You may think we're treated to the cream of US telly and only the dross gets left behind. But sometimes shows ripe for syndication are blanked by execs this side of the pond.

It took two years, and a cancellation, for Better Off Ted to finally get a UK airdate. Sure, the show's name is lame. But this sharp sitcom, about a company that invents morally outrageous products, should have had our channels scrapping for the rights. To celebrate its eventual acquisition here's a round-up of the top American shows you'll probably never see...

Gary Unmarried
A nostalgic throwback to sitcoms with studio audiences, a plot arch and punch lines, Gary is hard to hate. A recent, slobby divorcee with two kids, he’s a man rediscovering his inner bachelor.

Lincoln Heights
LA street cop Eddie Sutton moves his family to a dangerous part of the city where he grew up, as he dreams of making a difference. But he struggles to do this & keep his brood on side. Clichéd but compelling.

War nurse Veronica wants to fix her marriage & enjoy life without shelling. It’s like someone stole the angst from Grey’s Owen Hunt and injected essence of Nurse Jackie. We’d like our networks to add it to their shopping list.

Big Love
Okay, technically this doesn’t count because the first series was screened in the UK. But after that, nothing, and it’s a travesty. This drama about a moderate Mormon clan who have to cover up their polygamy is transfixing.

Happy Town
Haplan is a nice place to live, hence the nickname. But it has a dark past. A mythical figure, The Magic Man, is thought to be responsible for a series of abductions. Discovering his identity drives this intriguing new drama.

Life Unexpected
Pretty blonde foster kid Lux meets her birth parents: radio DJ Cate and her high school fling, Baze. There’s lashings of adolescent & parental angst, self-doubt. Note to networks: snatch up this show before word gets out.
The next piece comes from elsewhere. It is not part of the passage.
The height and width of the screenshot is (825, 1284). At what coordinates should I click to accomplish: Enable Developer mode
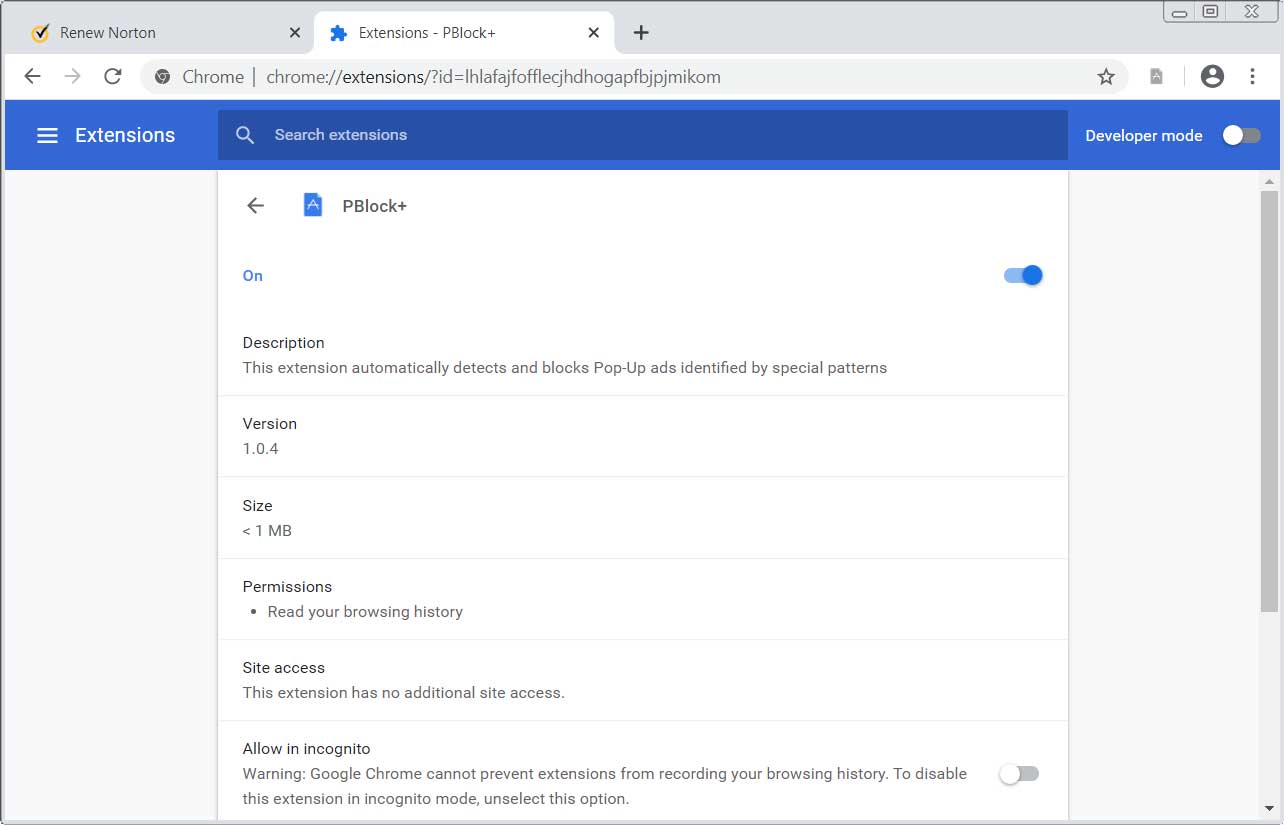click(x=1241, y=135)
This comedy about a bunch of losers and creeps who form a study group at a community College has American critics guffawing, so why aren’t our networks joining the party? Obscure cable channels: get those chequebooks open.

United States of Tara
Toni Collette plays a mum with multiple personality disorder. Sounds like a hellish TV movie but it’s hot offbeat stuff. A funny script & SATC’s John Corbett will draw you in, even if the concept makes you cringe.

Set in north New Orleans three months on from Hurricane Katrina, this drama has everyone gushing Stateside. Treme (pronounced Trem-ay) will get to us eventually, but the delay is super frustrating.